• _PROBLEM TO SOLVE_:
The result should be every line in the material below containing the string "Privacy".

• _STORED DATA_:
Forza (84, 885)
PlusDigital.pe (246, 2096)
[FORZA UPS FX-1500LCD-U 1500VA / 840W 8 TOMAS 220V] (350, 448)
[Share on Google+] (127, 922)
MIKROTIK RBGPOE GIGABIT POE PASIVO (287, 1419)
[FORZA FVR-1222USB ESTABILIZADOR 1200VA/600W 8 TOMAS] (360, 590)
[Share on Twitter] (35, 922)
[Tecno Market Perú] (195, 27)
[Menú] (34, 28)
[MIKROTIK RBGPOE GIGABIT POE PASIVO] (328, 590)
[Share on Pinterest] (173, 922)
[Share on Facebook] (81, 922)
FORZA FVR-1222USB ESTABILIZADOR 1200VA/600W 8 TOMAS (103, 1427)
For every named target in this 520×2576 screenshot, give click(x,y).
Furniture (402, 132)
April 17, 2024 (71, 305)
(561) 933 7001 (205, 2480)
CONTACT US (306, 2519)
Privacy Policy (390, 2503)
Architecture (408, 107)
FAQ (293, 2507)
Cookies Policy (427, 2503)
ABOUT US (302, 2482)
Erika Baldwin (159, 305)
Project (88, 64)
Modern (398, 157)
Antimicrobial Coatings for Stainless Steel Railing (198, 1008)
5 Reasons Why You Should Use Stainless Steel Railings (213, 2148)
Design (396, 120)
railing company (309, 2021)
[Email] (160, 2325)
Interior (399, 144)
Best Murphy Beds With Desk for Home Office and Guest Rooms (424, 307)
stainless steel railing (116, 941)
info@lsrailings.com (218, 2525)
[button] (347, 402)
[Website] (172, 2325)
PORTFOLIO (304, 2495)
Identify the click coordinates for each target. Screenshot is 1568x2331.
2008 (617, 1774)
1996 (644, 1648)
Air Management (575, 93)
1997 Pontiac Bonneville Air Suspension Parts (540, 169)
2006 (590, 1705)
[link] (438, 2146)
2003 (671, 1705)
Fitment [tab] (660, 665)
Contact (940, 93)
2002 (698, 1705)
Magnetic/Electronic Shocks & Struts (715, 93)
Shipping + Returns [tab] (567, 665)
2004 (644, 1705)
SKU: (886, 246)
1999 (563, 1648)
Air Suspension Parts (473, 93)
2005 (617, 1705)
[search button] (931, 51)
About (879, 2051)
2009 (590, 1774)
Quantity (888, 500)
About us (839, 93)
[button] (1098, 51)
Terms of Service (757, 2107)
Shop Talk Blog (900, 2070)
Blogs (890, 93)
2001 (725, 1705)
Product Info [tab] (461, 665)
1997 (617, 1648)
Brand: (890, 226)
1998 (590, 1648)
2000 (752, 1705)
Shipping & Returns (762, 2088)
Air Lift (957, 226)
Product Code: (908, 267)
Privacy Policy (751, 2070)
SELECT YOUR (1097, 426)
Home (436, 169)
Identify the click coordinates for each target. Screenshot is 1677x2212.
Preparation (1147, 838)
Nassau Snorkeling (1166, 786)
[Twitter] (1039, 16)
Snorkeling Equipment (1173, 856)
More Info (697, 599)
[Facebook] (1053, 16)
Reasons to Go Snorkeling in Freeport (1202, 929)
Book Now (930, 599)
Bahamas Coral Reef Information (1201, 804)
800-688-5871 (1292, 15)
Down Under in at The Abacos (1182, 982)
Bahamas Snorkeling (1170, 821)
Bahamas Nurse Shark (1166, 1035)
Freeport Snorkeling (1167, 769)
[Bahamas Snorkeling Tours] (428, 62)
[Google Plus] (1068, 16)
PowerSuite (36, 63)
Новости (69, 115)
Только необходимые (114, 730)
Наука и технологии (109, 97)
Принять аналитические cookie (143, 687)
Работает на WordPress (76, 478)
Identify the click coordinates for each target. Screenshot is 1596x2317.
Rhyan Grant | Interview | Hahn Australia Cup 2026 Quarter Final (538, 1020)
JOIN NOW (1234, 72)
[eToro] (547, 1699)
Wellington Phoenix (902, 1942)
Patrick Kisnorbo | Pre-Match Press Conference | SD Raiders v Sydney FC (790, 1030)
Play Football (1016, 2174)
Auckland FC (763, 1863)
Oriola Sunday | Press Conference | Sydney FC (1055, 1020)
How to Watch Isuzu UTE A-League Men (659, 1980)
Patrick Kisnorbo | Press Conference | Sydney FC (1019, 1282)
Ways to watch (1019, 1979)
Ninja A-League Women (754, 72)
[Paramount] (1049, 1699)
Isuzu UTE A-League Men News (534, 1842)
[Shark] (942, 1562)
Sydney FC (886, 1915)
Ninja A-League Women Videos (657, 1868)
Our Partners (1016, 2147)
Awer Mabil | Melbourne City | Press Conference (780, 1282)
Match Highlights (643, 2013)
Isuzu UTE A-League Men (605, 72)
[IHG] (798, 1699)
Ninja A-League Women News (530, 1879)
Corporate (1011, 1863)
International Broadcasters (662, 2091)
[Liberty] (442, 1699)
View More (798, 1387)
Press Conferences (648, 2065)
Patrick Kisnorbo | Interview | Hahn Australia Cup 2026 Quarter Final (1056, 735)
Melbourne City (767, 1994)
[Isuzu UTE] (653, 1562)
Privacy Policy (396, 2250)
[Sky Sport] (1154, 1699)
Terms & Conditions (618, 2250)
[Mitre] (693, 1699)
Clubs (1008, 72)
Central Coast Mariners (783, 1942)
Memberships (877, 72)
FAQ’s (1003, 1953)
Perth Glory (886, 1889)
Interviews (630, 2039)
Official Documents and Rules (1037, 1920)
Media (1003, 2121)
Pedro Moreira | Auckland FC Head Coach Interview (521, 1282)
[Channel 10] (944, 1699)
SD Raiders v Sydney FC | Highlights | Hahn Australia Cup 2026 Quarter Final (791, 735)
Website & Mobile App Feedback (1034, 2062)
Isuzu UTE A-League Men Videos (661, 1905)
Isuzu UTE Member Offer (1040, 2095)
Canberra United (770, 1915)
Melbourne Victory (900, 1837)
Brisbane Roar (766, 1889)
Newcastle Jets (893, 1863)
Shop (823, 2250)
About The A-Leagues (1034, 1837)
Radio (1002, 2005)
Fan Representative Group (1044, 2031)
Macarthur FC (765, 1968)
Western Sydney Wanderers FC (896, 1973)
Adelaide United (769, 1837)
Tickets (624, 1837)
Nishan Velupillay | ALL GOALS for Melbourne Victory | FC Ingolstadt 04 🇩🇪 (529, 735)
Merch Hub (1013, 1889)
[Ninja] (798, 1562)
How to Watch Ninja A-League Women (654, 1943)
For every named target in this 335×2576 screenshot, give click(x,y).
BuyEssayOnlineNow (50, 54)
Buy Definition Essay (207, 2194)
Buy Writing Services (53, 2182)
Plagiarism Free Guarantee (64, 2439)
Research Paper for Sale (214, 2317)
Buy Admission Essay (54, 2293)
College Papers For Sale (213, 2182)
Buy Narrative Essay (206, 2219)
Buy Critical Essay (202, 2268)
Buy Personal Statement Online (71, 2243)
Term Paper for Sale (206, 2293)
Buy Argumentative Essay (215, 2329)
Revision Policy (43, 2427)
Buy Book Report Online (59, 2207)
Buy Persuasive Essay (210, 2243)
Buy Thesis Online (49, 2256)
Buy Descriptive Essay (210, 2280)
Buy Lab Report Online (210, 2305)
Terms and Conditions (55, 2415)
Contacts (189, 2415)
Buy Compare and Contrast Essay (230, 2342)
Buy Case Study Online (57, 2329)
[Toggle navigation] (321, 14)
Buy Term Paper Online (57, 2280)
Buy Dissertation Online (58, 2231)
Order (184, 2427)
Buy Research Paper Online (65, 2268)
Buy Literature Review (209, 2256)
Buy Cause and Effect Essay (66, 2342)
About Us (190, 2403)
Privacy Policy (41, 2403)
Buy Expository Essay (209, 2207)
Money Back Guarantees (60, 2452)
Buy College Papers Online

• _SOLUTION_:
Privacy Policy (390, 2503)
Privacy Policy (751, 2070)
Privacy Policy (396, 2250)
Privacy Policy (41, 2403)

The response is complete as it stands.